─── Dataset excerpts ───
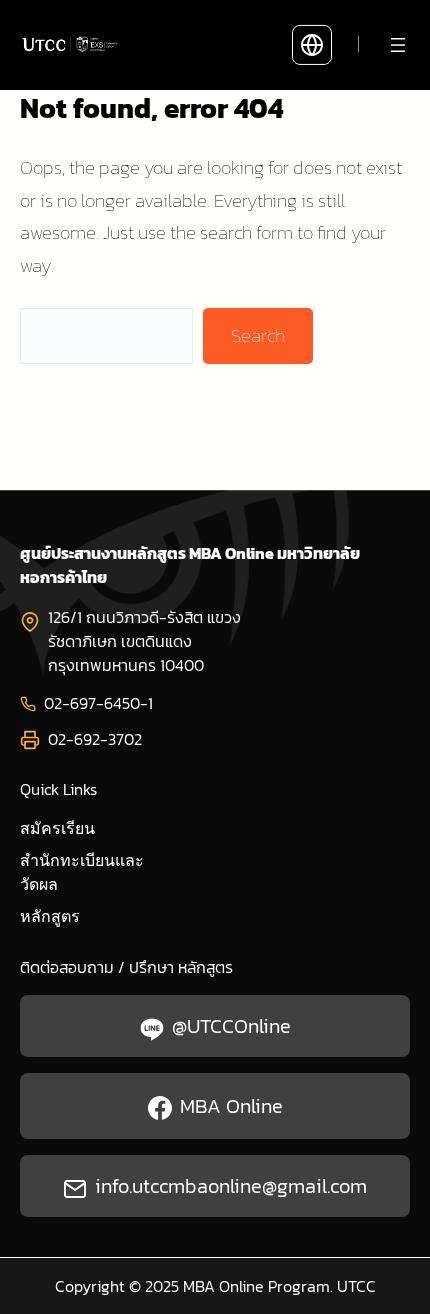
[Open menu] (398, 45)
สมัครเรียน (57, 828)
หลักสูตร (50, 916)
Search (258, 335)
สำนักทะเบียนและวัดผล (82, 872)
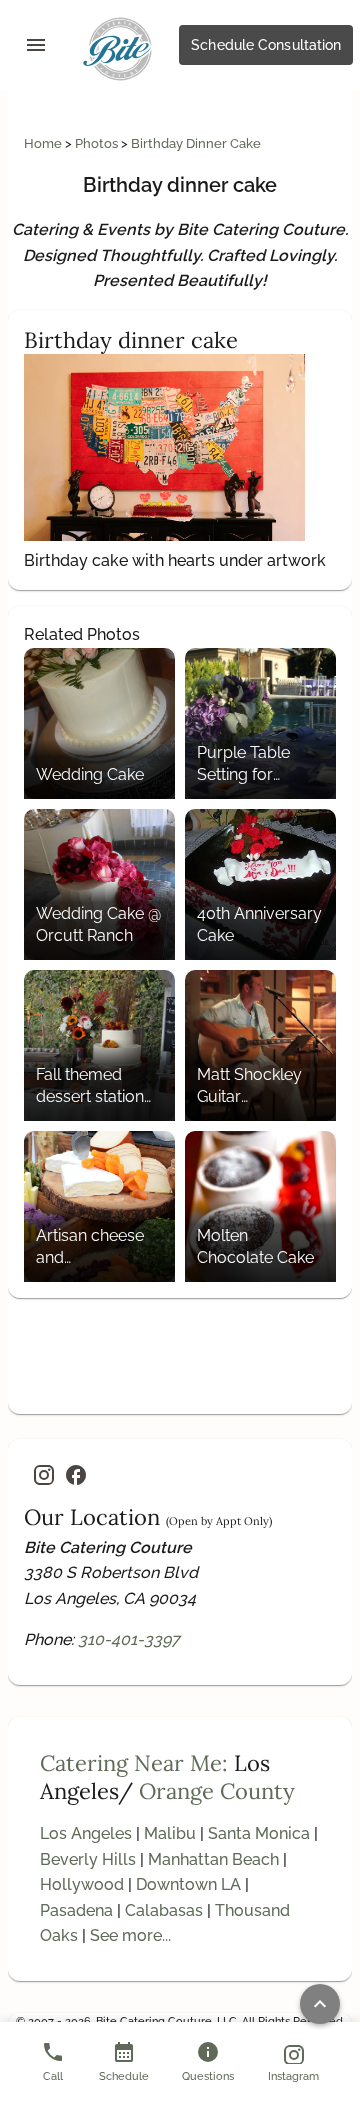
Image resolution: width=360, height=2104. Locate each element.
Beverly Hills (88, 1859)
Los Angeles (86, 1833)
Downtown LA (188, 1884)
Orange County (217, 1791)
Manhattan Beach (213, 1859)
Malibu (170, 1833)
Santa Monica (259, 1833)
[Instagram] (44, 1475)
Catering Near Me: (134, 1763)
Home (44, 143)
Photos (98, 143)
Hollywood (82, 1884)
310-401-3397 (129, 1639)
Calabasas (164, 1910)
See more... (130, 1935)
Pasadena (76, 1910)
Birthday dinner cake (196, 143)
───
* **Task**: Once the pictures are set aside, write out the entries verbatim.

* **Task response**:
[Open menu] (398, 45)
สมัครเรียน (57, 828)
หลักสูตร (50, 916)
Search (258, 335)
สำนักทะเบียนและวัดผล (82, 872)
Image resolution: width=360, height=2104. Locate each element.
Beverly Hills (88, 1859)
Los Angeles (86, 1833)
Downtown LA (188, 1884)
Orange County (217, 1791)
Manhattan Beach (213, 1859)
Malibu (170, 1833)
Santa Monica (259, 1833)
[Instagram] (44, 1475)
Catering Near Me: (134, 1763)
Home (44, 143)
Photos (98, 143)
Hollywood (82, 1884)
310-401-3397 (129, 1639)
Calabasas (164, 1910)
See more... (130, 1935)
Pasadena (76, 1910)
Birthday dinner cake (196, 143)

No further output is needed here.